-- Records shown follows --

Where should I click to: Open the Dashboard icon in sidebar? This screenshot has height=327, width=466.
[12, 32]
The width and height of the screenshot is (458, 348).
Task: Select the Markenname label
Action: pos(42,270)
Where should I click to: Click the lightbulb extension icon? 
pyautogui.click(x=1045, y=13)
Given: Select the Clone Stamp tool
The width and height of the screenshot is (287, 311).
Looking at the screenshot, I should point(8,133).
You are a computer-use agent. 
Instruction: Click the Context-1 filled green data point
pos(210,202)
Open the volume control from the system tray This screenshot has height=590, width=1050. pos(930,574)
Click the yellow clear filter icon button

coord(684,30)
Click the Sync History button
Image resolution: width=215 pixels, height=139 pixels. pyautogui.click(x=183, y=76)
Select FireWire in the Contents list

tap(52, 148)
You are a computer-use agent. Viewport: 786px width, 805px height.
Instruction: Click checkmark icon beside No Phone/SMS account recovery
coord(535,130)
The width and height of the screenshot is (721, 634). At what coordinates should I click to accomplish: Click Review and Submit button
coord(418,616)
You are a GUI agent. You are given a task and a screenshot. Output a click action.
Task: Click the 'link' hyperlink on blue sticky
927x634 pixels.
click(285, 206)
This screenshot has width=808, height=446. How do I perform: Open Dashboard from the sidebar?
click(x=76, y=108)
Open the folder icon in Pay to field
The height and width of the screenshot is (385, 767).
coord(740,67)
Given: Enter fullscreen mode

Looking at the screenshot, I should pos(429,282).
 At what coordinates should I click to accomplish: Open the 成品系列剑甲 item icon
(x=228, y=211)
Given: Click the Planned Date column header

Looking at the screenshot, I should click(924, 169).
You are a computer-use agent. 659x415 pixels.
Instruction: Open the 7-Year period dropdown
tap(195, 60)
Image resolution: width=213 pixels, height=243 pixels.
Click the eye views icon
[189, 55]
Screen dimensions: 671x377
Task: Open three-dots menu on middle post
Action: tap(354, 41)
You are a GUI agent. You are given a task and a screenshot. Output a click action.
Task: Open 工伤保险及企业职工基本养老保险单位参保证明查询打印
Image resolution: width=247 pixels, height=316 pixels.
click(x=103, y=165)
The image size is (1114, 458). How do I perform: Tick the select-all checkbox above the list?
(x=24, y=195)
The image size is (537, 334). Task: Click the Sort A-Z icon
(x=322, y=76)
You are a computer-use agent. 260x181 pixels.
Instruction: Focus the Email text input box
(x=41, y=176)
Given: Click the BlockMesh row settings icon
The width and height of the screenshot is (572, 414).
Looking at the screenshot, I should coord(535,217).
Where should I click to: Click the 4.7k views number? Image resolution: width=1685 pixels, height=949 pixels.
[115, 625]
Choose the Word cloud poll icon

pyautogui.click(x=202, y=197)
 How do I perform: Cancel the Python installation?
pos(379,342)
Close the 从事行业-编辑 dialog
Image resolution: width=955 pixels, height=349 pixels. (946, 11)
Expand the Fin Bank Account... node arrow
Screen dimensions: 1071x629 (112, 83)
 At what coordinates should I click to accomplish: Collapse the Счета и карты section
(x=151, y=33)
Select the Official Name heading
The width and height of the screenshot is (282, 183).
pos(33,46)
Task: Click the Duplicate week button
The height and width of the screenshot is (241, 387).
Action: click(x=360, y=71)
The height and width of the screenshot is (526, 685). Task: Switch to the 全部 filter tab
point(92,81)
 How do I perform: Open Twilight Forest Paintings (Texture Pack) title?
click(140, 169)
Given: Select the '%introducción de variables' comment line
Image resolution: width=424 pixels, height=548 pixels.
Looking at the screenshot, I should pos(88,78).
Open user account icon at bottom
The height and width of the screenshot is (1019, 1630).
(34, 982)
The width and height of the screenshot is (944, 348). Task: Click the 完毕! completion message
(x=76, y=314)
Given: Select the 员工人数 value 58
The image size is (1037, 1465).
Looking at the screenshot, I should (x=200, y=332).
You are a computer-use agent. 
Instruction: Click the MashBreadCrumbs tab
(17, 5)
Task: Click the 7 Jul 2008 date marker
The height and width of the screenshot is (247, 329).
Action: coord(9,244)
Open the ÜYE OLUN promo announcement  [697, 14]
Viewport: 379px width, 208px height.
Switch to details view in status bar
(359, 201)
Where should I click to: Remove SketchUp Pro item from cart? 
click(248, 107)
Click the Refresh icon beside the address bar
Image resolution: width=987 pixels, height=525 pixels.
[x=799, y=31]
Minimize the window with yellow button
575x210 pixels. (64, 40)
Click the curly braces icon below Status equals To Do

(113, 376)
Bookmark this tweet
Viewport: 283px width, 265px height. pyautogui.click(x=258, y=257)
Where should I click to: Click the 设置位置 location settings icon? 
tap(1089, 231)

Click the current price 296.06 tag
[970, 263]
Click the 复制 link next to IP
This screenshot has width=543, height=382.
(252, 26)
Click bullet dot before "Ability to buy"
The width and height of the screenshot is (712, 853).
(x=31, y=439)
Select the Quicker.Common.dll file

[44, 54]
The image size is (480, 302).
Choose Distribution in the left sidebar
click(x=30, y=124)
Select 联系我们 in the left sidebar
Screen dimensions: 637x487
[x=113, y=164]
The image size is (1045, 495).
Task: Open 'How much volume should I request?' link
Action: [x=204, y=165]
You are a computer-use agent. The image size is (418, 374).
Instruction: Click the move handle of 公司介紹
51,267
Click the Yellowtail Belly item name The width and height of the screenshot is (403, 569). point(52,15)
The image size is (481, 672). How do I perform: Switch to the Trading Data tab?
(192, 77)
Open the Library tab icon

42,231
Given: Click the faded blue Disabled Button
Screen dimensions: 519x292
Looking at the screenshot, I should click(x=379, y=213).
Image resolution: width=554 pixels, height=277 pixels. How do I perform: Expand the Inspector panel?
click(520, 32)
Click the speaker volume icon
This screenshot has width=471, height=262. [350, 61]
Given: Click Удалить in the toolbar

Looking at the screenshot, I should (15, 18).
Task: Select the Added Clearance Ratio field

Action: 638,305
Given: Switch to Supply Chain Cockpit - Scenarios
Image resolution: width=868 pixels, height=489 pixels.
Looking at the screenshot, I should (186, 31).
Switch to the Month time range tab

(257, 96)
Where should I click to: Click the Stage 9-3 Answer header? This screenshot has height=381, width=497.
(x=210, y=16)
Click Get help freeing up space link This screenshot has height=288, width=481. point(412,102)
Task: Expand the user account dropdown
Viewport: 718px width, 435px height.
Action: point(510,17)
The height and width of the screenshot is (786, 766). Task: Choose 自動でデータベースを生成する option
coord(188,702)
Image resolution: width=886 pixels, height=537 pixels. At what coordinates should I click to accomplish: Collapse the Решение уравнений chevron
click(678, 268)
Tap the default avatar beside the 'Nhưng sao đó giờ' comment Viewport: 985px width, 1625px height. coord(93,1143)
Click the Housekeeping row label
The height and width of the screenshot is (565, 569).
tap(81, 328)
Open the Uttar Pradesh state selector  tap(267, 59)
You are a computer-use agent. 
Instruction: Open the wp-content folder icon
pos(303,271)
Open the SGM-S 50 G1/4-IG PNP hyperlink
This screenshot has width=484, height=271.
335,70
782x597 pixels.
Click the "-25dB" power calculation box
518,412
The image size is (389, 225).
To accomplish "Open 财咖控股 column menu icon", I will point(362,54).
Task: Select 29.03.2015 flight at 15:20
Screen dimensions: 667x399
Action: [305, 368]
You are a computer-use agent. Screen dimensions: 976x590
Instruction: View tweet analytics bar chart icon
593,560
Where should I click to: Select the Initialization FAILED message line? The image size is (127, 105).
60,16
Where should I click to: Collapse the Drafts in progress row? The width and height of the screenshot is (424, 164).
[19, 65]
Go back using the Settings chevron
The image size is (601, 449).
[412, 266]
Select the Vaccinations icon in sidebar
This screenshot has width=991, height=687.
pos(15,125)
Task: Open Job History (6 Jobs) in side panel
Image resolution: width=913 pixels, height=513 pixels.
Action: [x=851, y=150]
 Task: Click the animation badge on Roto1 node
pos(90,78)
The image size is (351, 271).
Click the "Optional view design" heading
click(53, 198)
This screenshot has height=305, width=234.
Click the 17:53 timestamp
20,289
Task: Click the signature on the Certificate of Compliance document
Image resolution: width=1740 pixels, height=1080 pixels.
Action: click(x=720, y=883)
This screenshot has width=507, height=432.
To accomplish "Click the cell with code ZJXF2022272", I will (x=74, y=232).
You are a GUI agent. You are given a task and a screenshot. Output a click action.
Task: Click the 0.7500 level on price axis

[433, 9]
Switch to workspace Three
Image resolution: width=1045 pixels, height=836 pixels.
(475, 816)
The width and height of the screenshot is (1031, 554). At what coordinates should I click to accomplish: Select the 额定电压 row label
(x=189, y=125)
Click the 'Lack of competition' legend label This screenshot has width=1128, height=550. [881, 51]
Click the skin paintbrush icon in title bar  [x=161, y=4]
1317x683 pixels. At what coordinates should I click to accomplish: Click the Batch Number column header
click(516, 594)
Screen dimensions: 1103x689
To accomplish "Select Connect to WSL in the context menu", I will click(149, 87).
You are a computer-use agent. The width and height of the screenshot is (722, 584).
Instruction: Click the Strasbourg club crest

-- Records shown concluded --

# What the task requires
Lines above with "hyperlink" in them are the ones to copy.

# Task output
Task: Click the 'link' hyperlink on blue sticky
Open the SGM-S 50 G1/4-IG PNP hyperlink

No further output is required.